Ana Sayfa Bilim Gündemi Kalp ritmi nasıl düzenlenir?

Kalp ritmi nasıl düzenlenir?

1182
0

Kalp, kan akışını yaşam boyu sürdürebilir, dinlenme halindeyken de stres altındayken de… Biliminsanları, kalp atışını kontrol etmede belirli bir iyon sınıfının rol oynadığını keşfetti.

İnsan kalbi, ortalama bir yaşam süresi boyunca, kesintisiz ve yüksek bir hassasiyetle üç milyar atış üretir. Bu özellik, kalbin sağ ventrikülü (karıncık) içinde yer alan, sinoatriyal düğüm olarak bilinen bölge tarafından sağlanır. Söz konusu bölge, kalbin atmasını sağlayan bir sarkaç olarak da nitelendirilebilir.

Kalbin çalışma biçimini konu alan araştırmalar, sinoatriyal düğümün de özelleşmiş bir grup kalp kası hücresinden oluştuğunu göstermişti. Bu hücreler, kalbin ritmik kasılmalarını düzenleyen elektriksel salınımları oluşturur. Sağlıklı yetişkinlerde kalbin atış frekansı dakikada 60-80 arasında değişmektedir. İzole edilmiş ve uygun koşullar altına alınmış bir kalp, bedenin dışında da sabit bir atım hızında çalışmaya devam eder. Bu işlev, sempatik ve parasempatik sinirler olarak bilinen iki ayrı alt sisteme sahip olan otonom sinir sistemi tarafından gerçekleştirilir.

Peki, kalbin atım hızı nasıl düzenlenir, bu mekanizma nasıl çalışır? Biliminsanları, onlarca yıldır sinoatriyal düğümü oluşturan hücrelerdeki özel iyon kanallarının sürece dâhil olduğunu düşünüyordu. Protein yapılı olan iyon kanalları, biyolojik zarlara (membranlara) gömülüdür ve elektrik yüklü atomların membrandan geçişini düzenlerler. Bu sebeple iyon kanalları, sinirsel uyartıların oluşmasında ve kasların kasılmasında büyük bir role sahiptir.
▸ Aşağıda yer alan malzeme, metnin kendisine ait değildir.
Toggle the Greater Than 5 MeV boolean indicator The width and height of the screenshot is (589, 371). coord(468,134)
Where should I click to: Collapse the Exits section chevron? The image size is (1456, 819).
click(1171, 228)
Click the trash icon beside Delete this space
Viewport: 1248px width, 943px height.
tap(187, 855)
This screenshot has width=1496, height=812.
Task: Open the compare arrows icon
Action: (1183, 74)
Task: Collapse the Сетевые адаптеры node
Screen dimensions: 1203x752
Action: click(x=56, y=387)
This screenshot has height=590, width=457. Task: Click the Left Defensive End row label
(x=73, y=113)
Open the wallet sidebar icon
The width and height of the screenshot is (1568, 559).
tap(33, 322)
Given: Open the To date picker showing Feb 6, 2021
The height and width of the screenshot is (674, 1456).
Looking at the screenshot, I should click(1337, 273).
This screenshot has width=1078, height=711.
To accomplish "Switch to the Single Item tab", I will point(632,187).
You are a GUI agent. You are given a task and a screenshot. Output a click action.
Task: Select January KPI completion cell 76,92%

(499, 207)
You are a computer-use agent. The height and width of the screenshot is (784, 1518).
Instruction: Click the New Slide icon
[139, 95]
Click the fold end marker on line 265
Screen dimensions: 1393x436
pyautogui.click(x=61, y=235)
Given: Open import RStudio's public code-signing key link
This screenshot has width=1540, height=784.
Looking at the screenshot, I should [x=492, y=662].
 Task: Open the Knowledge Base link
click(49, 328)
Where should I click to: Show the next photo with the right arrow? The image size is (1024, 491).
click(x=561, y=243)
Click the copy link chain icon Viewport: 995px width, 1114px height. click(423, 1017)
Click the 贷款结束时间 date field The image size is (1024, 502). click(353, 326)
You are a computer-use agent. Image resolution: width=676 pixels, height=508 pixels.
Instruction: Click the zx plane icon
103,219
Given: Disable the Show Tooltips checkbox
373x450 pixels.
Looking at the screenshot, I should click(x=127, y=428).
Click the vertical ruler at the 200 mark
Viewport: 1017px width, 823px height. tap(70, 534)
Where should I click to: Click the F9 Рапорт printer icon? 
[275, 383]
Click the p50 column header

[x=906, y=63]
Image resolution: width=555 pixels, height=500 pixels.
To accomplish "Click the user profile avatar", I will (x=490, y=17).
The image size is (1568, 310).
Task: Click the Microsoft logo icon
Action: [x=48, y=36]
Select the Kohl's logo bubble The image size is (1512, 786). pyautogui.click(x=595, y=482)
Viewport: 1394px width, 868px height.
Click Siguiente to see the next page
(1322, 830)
Kalp atışını kontrol ettiği düşünülen iyon kanalları, “HCN kanalları” olarak adlandırılır. Sinoatriyal düğüm üzerinde bu iyon kanallarının HCN1, HCN2 ve HCN4 isimli üç alt tipi bulunur. HCN kanalları hücre zarı boyunca voltajda meydana gelen hiperpolarizasyona yanıt olarak sinoatriyal düğüm hücrelerinde cAMP adı verilen bir sinyal molekülünü etkinleştirir. Konuya geleneksel bakış, cAMP’nin HCN4 kanalına etki etmesiyle kalp hızında artış meydana geldiğini ortaya koymaktadır.

HCN kanallarının rolü için yukarıda anlatılan model uygun gibi görülse de, biyolojik sistemler üzerinden doğrulama yapılmasının zor olduğu ifade edilmektedir. Yeni çalışmada biliminsanları fareleri kullanarak deneyler yaptı. Farelerde HCN4 kanalının işlevini düzenleyen gen, HCN4 ile cAMP arasındaki ilişkiyi kesecek şekilde mutasyona uğratıldı, böylelikle HCN4 iyon kanalı otonom sinir sisteminden gelen sinyallere yanıt veremez hale getirildi. Mutasyonun ardından farelerde kalp hızının çok düşük seyrettiği ve ayrıca kalp atışının düzenini yitirdiği görüldü. Bununla birlikte farelerde, HCN4 iyon kanalı cAMP’yi bağlayamamasına rağmen kalbin kasılma mekanizması düzenlenebiliyordu. Böylelikle bu iyon kanalının kalp atış hızının düzenlenmesindeki önemli rolü için sunulan hipotezin yanlışlanabildiğini belirten araştırmacılar, deneylerinin HCN4’ün sinir sisteminden gelen sinyallerle oluşan aşırı miktardaki reaksiyonu düzenleyerek kalp ritmini sabit tutmayı sağladığını ve esas bu işlevin son derece önemli olduğunu belirtiyorlar. Yeni çalışma odaklandığı temel araştırma alanının ötesinde çok büyük bir öneme sahiptir ve gelecekte kalp hastalıklarının tedavisinde ciddi bir etkiye sahip olacağı düşünülmektedir.